At an alumni meeting recently, a friend of mine told me about his greatest problem. He is the pastor of a large church in Los Angeles and, in addition to the regular weekly services, teaches five Bible-study groups. “I need at least twenty-five new illustrations each week just to stay afloat!” he confided.
Most pastors are dogged by the question, Where can I find timely, relevant illustrations? Books of illustrations are of little help. Their material is often dated, and at best they yield only one or two really usable stories.
But there are other more productive sources. Books in local college or public libraries contain a limitless supply of useful illustrative material. All we need to know is how to use these reference tools. Then, by setting aside time each week, we can draw what we need from these inexhaustible reservoirs of information. A little reflection on this factual data and we have our illustrations.
For a good source of current information, the New York Times Index is the place to look.
I will deal here with only two of these basic sources of material, the New York Times Index and Public Affairs Information Service (PAIS). Those desiring additional ideas might consult pages 253–56 of my book, The Minister’s Library (Baker, 1974), and note in particular how to use such works as The Annual Register of World Events and Facts on File. And those who need illustrative information for special occasions can read up on how to use The Book of Days, Famous First Facts, and other reference works dealing with the origin of the many events scattered throughout our calendar.
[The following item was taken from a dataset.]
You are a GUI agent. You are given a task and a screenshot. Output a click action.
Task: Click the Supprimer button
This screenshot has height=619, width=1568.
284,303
I use the New York Times Index for up-to-date, authoritative illustrations whenever I am preparing a sermon, getting ready to teach a Bible-study group, or writing an article. The Times boasts that if it does not record an event, “then it never happened.” Entries in the Index are arranged alphabetically by topic and are taken from the Late City edition of the paper—the edition that is microfilmed and becomes a part of the holdings of most institutional and public libraries. Each entry is accompanied by a synopsis of the article. Often the synopsis contains enough information that one need not look up the newspaper itself.
The sermonic use of current events has an appeal to listeners. They have a “handle” on this kind of information, because they have read about it in newspapers or news magazines or heard about it on TV.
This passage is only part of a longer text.